Et là, j'avoue, j'ai bugué.
Le pire c'est que j'avais déjà remarqué ce problème avec la mort de Sigurd dans la tradition scandinave. En effet, dans la tradition continentale, Hagen doit d'abord découvrir l'emplacement du point faible de Siegfried, puis l'assassiner en l'embrochant précisément là où la feuille de tilleul a empêché sa peau d'être couverte du sang de dragon, justement pour respecter les règles établies par l'intrigue (son invulnérabilité). Dans la version scandinave, osef, on l'assassine dans son lit en le plantant de face, et bizarrement la peau de corne n'a aucun effet. C'est un peu gênant, tout de même, quand tout le récit met à ce point l'accent sur cette peau fabuleuse. Ahaa ! Je me suis cru malin, tiens. Et cela me confirma que je suivrais donc la tradition continentale, plus logique et respectueuse des rèèè.......
Ah merde, mais le rituel des frères jurés ne peux pas marcher non plus, en fait !
Et c'est un téléfilm pourri avec un dragon en CGI moche qui me met le nez dans mon caca. La honte.
LA HONTE.
C'était tellement évident, ça devrait sauter aux yeux à la lecture, et pourtant... Et quasiment toutes les sources sont coupables, car le déroulé des événements est toujours le même : le dragon d'abord, les Burgondes ensuite. On est coincé !
Et comme si cela ne suffisait pas, le film ne se contente pas de pointer du doigt l'incohérence, il la répare avec astuce et élégance ! En effet, Siegfried se coupe au niveau de son point faible, en révélant ainsi l'endroit à ses "frères" dignes de confiance (vous connaissez la chanson, Nibelungentreue, tout ça). C'est génial ! Non seulement le rituel peut avoir lieu, mais le récit n'a plus besoin de l'incroyable naïveté de Krimhilde pour obtenir l'information cruciale du point faible (cela dit, cela retire du coup le côté trahison perso de Hagen envers Krimhilde qui lui fait confiance, donc ça enlève un peu du drama et des motivations de vengeance de Krimhilde. Mais je pinaille, le meurtre de son mari et les manigances pour lui voler son héritage conjugal font déjà de bonnes motivations).
Bien joué, film pourri, bien joué.
Quant à moi, je vais essayer de rester proche des sources, tout en reconnaissant l'incohérence pour ce qu'elle est.

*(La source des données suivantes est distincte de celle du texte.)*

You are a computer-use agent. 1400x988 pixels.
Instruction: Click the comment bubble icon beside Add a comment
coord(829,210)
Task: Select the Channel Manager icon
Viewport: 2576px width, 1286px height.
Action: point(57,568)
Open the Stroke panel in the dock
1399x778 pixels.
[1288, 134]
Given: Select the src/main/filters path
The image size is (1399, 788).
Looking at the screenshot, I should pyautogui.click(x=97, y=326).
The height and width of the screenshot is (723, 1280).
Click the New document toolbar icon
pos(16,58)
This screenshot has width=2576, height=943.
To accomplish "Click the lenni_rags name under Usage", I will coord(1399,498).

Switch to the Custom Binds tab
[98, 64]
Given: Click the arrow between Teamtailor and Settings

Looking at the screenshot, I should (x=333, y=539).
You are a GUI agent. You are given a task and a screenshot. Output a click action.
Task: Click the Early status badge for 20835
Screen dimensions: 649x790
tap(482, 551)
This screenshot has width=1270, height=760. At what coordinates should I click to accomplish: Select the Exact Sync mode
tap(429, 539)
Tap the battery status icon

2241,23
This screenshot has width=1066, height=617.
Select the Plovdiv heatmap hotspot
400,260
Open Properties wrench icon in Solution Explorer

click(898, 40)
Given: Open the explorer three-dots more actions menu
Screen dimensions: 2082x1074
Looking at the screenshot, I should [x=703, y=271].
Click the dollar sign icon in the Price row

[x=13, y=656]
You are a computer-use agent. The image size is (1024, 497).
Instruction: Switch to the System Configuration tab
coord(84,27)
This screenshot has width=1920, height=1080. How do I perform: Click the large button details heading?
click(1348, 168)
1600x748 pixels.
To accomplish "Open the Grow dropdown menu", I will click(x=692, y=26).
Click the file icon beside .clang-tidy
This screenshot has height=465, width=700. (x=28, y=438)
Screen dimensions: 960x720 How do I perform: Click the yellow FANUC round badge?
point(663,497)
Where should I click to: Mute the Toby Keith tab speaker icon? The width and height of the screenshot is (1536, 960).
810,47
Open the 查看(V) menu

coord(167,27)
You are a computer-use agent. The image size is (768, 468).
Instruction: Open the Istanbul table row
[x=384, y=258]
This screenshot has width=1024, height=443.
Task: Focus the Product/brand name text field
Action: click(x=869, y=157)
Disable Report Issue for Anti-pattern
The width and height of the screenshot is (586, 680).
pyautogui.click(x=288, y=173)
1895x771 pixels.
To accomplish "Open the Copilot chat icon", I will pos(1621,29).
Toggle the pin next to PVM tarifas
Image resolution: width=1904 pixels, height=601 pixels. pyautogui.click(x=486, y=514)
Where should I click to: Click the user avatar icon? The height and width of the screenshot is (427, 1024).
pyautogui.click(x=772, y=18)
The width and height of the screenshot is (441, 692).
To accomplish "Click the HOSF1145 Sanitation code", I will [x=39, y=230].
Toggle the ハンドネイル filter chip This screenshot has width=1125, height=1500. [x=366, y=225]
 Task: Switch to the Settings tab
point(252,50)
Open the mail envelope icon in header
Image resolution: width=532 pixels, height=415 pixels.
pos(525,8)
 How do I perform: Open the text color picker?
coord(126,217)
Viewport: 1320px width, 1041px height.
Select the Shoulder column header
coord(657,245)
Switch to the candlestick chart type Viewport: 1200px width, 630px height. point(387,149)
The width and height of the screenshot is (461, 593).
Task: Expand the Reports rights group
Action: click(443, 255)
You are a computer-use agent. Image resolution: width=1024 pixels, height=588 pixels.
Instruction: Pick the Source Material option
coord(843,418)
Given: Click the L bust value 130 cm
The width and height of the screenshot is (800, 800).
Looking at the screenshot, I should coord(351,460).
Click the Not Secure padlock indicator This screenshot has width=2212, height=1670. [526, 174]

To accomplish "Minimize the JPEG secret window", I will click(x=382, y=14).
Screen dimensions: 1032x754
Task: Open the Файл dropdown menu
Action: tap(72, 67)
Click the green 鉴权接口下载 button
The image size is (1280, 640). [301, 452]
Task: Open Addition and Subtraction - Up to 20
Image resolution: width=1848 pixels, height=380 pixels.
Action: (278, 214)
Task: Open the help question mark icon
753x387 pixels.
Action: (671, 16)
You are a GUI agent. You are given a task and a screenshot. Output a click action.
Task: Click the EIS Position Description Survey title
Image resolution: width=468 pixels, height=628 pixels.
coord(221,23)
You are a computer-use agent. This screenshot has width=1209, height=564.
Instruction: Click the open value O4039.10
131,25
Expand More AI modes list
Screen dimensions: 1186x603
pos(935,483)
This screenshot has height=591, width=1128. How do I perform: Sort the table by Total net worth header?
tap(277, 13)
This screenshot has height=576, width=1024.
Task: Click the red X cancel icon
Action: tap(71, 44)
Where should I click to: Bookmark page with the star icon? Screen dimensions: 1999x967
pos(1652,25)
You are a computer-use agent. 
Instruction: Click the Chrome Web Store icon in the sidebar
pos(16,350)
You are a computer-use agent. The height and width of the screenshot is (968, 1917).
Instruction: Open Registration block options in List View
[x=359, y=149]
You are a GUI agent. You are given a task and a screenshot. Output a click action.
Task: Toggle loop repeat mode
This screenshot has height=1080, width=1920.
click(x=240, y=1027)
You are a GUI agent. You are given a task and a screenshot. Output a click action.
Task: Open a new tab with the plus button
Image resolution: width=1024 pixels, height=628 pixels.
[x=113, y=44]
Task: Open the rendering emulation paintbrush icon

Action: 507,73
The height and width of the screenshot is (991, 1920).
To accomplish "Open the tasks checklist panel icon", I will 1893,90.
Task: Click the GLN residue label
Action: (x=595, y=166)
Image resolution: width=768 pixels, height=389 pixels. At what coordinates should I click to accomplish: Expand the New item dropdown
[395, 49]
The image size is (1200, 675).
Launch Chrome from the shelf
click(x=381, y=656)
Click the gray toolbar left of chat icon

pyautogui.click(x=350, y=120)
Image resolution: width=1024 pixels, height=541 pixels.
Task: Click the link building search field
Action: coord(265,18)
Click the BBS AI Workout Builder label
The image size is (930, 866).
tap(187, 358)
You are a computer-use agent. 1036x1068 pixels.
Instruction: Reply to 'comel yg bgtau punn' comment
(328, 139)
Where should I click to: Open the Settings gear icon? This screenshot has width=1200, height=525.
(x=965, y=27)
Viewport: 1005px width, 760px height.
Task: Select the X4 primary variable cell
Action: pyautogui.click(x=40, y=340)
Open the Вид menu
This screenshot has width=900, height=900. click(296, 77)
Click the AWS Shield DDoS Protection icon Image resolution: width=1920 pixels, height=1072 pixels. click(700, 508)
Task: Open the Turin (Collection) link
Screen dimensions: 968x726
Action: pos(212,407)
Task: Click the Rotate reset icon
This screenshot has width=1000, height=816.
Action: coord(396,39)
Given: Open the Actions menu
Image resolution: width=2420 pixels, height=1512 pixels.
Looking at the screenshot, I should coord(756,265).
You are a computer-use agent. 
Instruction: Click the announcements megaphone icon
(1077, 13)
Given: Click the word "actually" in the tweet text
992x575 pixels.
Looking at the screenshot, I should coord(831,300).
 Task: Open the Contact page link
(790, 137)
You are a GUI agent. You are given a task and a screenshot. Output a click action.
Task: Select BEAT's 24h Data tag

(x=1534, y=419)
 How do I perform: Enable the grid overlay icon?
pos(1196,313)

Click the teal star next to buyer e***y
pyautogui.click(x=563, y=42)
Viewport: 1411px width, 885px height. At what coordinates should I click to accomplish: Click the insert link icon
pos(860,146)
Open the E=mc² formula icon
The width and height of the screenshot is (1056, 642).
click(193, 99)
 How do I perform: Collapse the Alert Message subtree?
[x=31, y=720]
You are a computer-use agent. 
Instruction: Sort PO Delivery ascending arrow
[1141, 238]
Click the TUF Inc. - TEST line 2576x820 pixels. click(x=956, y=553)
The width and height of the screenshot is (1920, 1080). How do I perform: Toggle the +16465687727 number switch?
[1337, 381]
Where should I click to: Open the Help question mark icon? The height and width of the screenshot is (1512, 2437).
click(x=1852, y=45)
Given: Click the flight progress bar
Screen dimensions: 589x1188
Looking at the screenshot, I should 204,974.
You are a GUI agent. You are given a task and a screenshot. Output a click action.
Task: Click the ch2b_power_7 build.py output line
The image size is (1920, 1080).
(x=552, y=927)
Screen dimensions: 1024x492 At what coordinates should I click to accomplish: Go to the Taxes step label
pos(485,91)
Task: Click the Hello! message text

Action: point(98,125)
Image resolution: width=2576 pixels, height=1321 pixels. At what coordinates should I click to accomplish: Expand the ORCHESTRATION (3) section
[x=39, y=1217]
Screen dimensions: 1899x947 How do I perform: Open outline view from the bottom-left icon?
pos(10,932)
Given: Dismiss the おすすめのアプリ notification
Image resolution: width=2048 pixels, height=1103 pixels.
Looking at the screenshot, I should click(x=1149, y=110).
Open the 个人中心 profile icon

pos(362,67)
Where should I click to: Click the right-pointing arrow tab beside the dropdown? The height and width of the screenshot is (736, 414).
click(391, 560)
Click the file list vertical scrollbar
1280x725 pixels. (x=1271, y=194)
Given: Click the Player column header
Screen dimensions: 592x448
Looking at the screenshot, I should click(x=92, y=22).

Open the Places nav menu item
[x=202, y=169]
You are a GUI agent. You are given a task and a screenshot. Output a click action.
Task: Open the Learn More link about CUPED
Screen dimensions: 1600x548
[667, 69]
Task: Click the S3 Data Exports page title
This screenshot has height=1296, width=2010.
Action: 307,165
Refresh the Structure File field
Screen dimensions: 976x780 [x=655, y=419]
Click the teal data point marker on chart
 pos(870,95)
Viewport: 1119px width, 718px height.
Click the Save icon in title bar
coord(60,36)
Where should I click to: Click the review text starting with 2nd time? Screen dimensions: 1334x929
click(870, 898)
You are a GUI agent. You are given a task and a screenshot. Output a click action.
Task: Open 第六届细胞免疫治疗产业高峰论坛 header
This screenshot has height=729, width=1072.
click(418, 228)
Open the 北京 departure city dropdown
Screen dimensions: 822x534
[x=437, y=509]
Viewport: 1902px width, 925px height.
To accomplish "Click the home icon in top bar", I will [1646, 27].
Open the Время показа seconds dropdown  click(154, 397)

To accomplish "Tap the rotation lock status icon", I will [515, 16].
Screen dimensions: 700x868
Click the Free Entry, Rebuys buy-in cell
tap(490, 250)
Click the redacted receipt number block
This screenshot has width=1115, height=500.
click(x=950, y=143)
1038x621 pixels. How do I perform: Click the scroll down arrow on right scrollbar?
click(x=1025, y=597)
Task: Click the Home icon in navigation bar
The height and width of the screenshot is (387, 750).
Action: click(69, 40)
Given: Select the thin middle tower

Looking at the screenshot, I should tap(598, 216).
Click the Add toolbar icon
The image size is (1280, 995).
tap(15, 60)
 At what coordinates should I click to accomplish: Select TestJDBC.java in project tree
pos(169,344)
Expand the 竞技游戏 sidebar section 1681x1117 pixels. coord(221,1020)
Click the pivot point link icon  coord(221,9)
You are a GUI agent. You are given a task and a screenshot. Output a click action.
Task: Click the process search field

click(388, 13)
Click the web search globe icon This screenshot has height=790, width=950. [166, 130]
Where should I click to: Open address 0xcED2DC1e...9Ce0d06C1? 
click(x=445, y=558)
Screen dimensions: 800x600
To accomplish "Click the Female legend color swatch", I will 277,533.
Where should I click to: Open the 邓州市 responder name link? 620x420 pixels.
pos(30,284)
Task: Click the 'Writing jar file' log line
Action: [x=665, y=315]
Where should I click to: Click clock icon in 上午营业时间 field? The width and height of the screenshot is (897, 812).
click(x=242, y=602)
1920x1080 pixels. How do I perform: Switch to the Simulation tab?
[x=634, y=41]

Car après tout, ces erreurs sont partout dans les sources, elles font partie intégrante du matériau littéraire que je potasse, et il serait dommage de tout lisser en une seule version unique et "vraie". Tout comme certains chapitres laissent la part belle à plusieurs versions selon différents rapporteurs, il peut être intéressant de ne pas retirer toute aspérité, toute incohérence, afin d'éviter un récit trop propre, trop clinique, trop stérile.
Mais bien joué quand même, film pourri.
La question de la cohérence intradiégétique est très, très occidentale et franchement moderne en fin de compte. La façon dont les Japonais actuellement, par exemple dans le manga, bâtissent leurs corpus narratifs rend le concept quasiment inutile : chaque auteur au sein d'un univers va développer sa propre histoire, tournant autour des concepts et des événements de l'oeuvre-mère, mais en ignorant la plus grande majorité du temps les autres spin-offs, si ce n'est parfois par quelques clins d’œil. Les innombrables variations en animation, avec des séquences/fin qui changent en fonction des médias, en fonction de l'époque, voire la façon dont des adaptations vont piocher à différents endroits d'un même corpus pour intégrer des éléments qui n'ont été introduits qu'a posteriori, sont assez représentatives. Plus proche géographiquement de chez nous, la "mythologie" grecque n'a aucune vocation à être cohérente, le simple fait de l'appeler "mythologie" est même un non-sens, tant chaque auteur, chaque philosophe ira de son anecdote et de sa leçon morale qui entrera en contradiction avec une autre.